By the time I can actually complete my project in full the IPad Air 2 might just be the obsolete cheapo device I'm looking for.
I like the sound of mteep's coment:
"The iPad hardware, particularly the Air 2, could most likely do whatever computer vision processing you need blazingly fast on the GPU if properly coded. But this would be a lot easier to develop in Swift or Objective-C in Xcode."

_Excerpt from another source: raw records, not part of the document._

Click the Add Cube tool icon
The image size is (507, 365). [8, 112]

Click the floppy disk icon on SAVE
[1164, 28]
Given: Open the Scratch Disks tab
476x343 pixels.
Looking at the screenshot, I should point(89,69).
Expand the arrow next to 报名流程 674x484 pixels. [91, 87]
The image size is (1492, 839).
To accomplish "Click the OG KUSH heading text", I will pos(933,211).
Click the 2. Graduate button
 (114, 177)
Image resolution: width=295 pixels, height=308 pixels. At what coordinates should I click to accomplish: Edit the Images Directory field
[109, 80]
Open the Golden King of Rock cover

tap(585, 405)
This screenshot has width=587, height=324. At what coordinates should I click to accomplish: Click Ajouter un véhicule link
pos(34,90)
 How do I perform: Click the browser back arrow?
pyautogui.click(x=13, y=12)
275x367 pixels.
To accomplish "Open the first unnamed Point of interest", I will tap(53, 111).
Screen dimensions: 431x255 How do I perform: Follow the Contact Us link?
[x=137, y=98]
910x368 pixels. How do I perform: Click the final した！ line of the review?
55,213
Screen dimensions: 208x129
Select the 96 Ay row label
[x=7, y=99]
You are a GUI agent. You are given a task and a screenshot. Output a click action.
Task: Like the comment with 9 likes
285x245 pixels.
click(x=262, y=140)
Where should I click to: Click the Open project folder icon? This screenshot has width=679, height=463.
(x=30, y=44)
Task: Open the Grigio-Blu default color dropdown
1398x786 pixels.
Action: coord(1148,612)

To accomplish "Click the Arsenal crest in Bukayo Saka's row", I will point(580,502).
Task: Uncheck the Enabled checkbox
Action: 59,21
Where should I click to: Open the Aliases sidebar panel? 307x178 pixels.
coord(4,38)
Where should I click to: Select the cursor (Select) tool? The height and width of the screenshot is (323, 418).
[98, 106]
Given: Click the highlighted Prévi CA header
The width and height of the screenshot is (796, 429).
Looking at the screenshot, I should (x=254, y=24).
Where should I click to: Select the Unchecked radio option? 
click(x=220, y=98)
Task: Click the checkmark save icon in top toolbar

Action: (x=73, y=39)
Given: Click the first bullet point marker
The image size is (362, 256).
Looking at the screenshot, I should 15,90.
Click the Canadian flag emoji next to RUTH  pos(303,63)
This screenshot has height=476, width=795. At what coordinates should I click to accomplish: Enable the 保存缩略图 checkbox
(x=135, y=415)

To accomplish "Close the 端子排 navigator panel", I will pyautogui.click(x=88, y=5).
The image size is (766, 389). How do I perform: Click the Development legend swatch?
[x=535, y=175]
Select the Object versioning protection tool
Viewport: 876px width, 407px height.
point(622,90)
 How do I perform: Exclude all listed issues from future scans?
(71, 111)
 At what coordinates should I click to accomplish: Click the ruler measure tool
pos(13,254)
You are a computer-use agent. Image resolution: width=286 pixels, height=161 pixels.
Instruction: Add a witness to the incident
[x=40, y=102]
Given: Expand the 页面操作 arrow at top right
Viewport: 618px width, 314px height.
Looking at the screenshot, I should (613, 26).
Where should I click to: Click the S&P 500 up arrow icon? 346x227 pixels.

So... The learning curve of another language? I started coding in machine language on an IBM machine in 1965. You had to input the boot program with binary paddle switches every time you started it up. If I remember correctly it was an IBM 1620. Then in Fortran followed by C. There were hundreds of people like me with physics, math and engineering books at the left elbow and boxes and boxes of IBM punch cards under foot. Industry needed subroutines for everything! When the 8080 8bit processor came out I built my first computer from a Digital Group kit. it was back to machine language. Then basic, then C and C++ as the 8080 evolved to drive a real desktop. That fun ended as the pins on processors got so numerous and so tiny you needed multilayer boards, flow soldering and expensive stuff to check timing diagrams. I've been into and out of coding since those years. But current devices now offer so much power in such a small package I just can't resist tinkering with them. Pythonista seemed perfect! I repair and modify exotic machines for small manufactures now and I've used Pythonista to analyze and model processes and machines that were not doing what was wanted. Pythonista has served me well so far, mainly just scientific and statistical stuff, no web programming.
Now programming languages have evolved to a level that has passed me by. I would like to work in a language that is most similar to C++ and one that can be compiled into machine code for speed. Ive often found it easier to write my own foundations rather than decipher packaged software. But the foundations are now so extensive that approach is flawed.
Finally, I have a real question:
Which programming language has the clearest documentation with extensive examples? Swift? Xcode? Or another. What machines can they be run on. And a wild guess as to the cost of obtaining and maintaining the development suite.